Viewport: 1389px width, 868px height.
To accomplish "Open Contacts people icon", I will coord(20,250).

:::::

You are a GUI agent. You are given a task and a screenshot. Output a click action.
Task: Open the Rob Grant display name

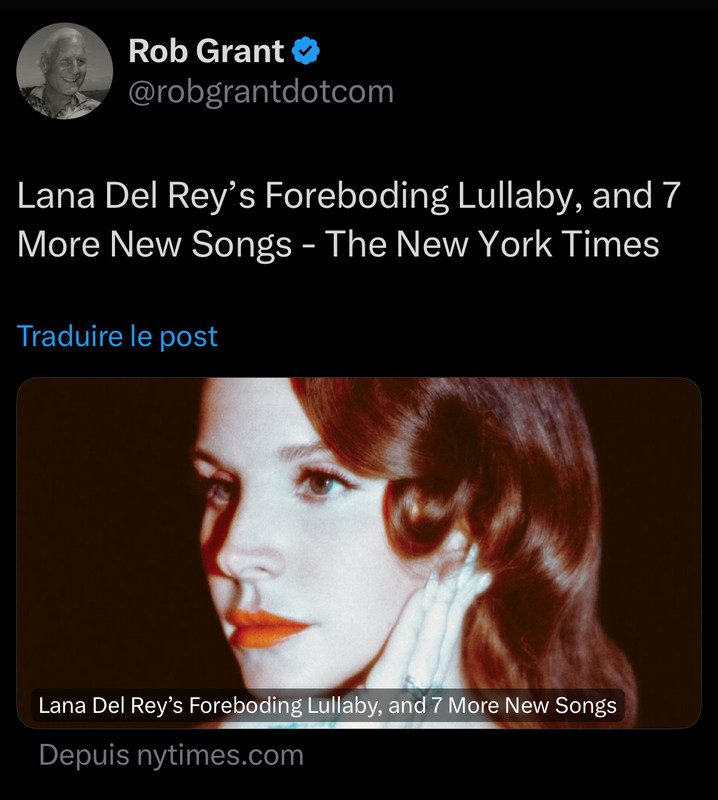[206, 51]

:::::

- Written task:
Rewrite the lines from the one containing "Viewport: 1389px width, 868px height." to the one containing "I will coord(20,250).", replacing "Contacts" with "Messages" and leaving everything else unchanged.

- Reply:
Viewport: 1389px width, 868px height.
To accomplish "Open Messages people icon", I will coord(20,250).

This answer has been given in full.